Claude Code Vitest Coverage Reporting (2026)

Last updated: April 17, 2026

Automated test coverage reporting is essential for maintaining code quality in modern development workflows. This tutorial shows you how to integrate Vitest coverage reporting into your Claude Code projects, enabling automated quality checks and comprehensive reporting for your test suites.

Why Coverage Reporting Matters

Code coverage metrics help you understand how much of your codebase is exercised by tests. While 100% coverage doesn’t guarantee bug-free code, it identifies areas that lack testing attention. When working with Claude Code, you can automate these checks to catch regressions early and maintain consistent quality standards across your project.

There are four core metrics to understand before configuring anything:

Statement coverage. the percentage of executable statements that were run during tests
Branch coverage. whether both sides of conditional logic (if/else, ternary, switch cases) have been tested
Function coverage. the percentage of declared functions that were called by any test
Line coverage. similar to statement coverage but counted per line rather than per expression

In practice, branch coverage is the hardest to achieve and the most revealing. A function that appears fully covered by statement metrics can still have untested error paths, edge cases in conditionals, or fallback logic that only triggers under specific runtime conditions. Starting with branch coverage as your primary threshold gives you the most honest signal about test quality.

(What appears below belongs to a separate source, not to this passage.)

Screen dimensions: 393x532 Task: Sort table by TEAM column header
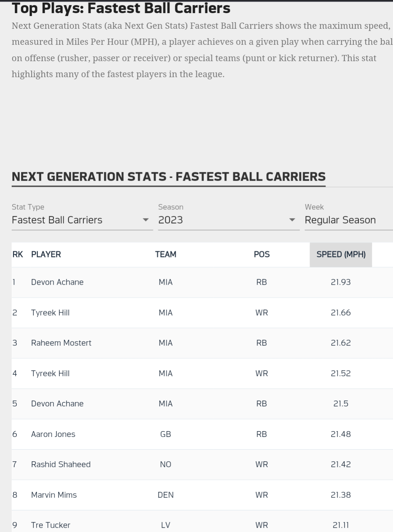coord(166,255)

Setting Up Vitest with Coverage

First, ensure you have Vitest installed in your project. If you’re starting fresh, initialize a new project with the necessary dependencies:

npm create vitest@latest my-project -- --template vanilla-ts
cd my-project
npm install

Next, install a coverage provider. Vitest supports multiple providers, with V8 and Istanbul being the most popular:

npm install -D @vitest/coverage-v8

If you prefer Istanbul (which has stronger compatibility with older code patterns and supports more granular source mapping), install that instead:

npm install -D @vitest/coverage-istanbul

V8 vs Istanbul: Choosing a Coverage Provider

The choice between V8 and Istanbul depends on your project type:

Feature	V8	Istanbul
Speed	Faster (native engine)	Slower (instrumentation-based)
Source map accuracy	Good for modern TS	Better for transpiled code
CJS/ESM support	ESM-first	Both
Setup complexity	Minimal	Minimal
Reports generated	Standard set	Standard set + lcov

For most TypeScript projects using ESM modules, V8 is the right default. If you’re working with CommonJS modules, Babel transforms, or older codebases, Istanbul tends to produce more accurate results because it works at the source level rather than relying on runtime engine instrumentation.

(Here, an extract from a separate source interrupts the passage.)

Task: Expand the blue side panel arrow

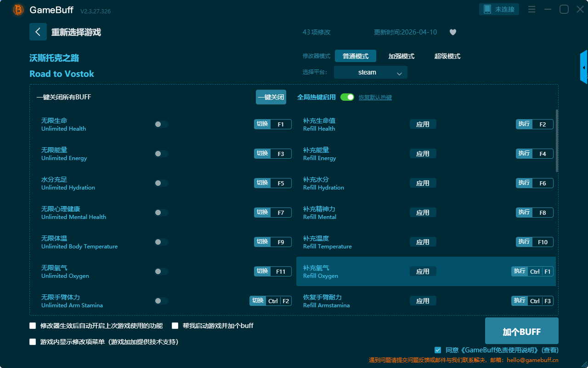Action: (583, 68)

Configuring Coverage in Vitest

Create or update your vitest.config.ts to include coverage settings. This configuration enables coverage collection and specifies which files to include:

import { defineConfig } from 'vitest/config'
export default defineConfig({
 test: {
 coverage: {
 provider: 'v8',
 reporter: ['text', 'json', 'html'],
 reportsDirectory: './coverage',
 include: ['src//*.{ts,tsx}'],
 exclude: ['src//*.d.ts', 'src/main.ts'],
 thresholds: {
 lines: 80,
 functions: 80,
 branches: 75,
 statements: 80
 }
 }
 }
})

The thresholds configuration ensures your project maintains minimum coverage standards. If coverage drops below these values, tests will fail, a useful gate for pull requests and CI pipelines.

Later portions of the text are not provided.